Recently, a new image encryption algorithm was proposed by Anwar and Meghana. This encryption scheme uses the Arnold's chaotic cat map to permute the image pixels. The resulting image is then confused with both a secret image provided as part of the secret key and a secret value selected randomly from the permuted image. Using a random image as part of the secret key, gives this algorithm an infinite key space which increases its efficiency against brute-force attacks. In order to help improving the security of modern image encryption schemes, this paper presents a cryptanalysis of the proposed algorithm using a combination of chosen-plaintext and brute-force attacks. First, the infinite key space that the secret image offers is broken using a chosen-plaintext attack. Then, the permutation phase is reversed through a series of chosen-plaintext attacks too. Finally, the secret value chosen randomly from the permuted image is easily brute-forced due to its reduced number of possible values. By applying the above method, it is possible to restore the plain version of any image that was encrypted using the former encryption algorithm. Thus, relying on this algorithm to encrypt real sensitive data is not secure.

Keywords: 

chaos, chosen-plaintext attack, brute-force attack, image encryption

1. Introduction

Nowadays, the use of social networks and the means of communication became part of almost everybody's daily life. Images are one of the most used forms of information on those platforms. A lot of sent and shared images contain personal and sensitive information that should be kept private. Encryption is one of the solutions proposed for the privacy of these data.

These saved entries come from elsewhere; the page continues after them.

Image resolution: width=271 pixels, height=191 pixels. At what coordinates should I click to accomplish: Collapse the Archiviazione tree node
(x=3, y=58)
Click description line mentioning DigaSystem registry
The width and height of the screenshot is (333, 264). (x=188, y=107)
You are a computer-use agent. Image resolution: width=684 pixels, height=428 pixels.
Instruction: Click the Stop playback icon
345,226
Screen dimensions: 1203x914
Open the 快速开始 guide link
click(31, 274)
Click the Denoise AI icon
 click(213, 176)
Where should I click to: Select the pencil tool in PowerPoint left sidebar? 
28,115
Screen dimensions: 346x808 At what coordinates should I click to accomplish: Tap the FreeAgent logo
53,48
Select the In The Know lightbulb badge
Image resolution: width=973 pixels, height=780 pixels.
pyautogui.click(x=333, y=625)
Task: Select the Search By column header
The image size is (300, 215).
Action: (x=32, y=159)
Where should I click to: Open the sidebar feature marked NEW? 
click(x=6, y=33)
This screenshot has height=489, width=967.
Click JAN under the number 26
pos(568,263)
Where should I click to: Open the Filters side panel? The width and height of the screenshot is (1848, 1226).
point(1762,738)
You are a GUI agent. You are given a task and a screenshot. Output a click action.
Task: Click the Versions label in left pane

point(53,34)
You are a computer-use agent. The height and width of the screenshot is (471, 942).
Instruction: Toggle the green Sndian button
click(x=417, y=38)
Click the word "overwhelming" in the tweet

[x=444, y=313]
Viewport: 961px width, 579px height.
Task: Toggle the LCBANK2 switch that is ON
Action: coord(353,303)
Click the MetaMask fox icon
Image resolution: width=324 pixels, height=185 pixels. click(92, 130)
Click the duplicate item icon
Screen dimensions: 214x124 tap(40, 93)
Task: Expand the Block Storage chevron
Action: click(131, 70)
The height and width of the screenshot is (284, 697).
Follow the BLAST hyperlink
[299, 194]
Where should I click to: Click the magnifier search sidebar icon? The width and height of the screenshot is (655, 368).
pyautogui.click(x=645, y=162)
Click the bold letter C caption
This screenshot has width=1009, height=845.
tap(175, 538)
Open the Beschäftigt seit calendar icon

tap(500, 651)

But unlike textual information, images have specific particularities like the redundancy of pixels, the strong correlation between them as well as their important size [1]. This makes the conventional encryption schemes such as Rivest-Shamir-Adleman algorithm (RSA), Data Encryption Standard (DES) and Advanced Encryption Standard (AES) not suitable for image encryption [2].

In the recent years, researchers have developed many image encryption schemes based on different theories like: chaos [3-8], Deoxyribonucleic Acid (DNA) [9-12] and Substitution-Box (S-box) [13-15]. These schemes were designed to solve different problems. However, many cryptanalysis works have been published on the other hand, and many of the proposed algorithms were found unsecure to some types of attacks.

A simple and efficient image encryption scheme was proposed by Çavuşoğlu et al. [16] using an S-Box generated by a Random Number Generator (RNG) based on a new chaotic system. The proposed RNG was evaluated against the National Institute of Standards and Technology randomness test (NIST-800-22) and it gave good results. Compared to AES, the proposed algorithm has a larger key space that makes brute-force attacks harder. But, Zhu et al. [17] proved that this algorithm has some undiscovered security flaws. They were able to totally break it using a chosen-plaintext attack where only two chosen plain-images were required.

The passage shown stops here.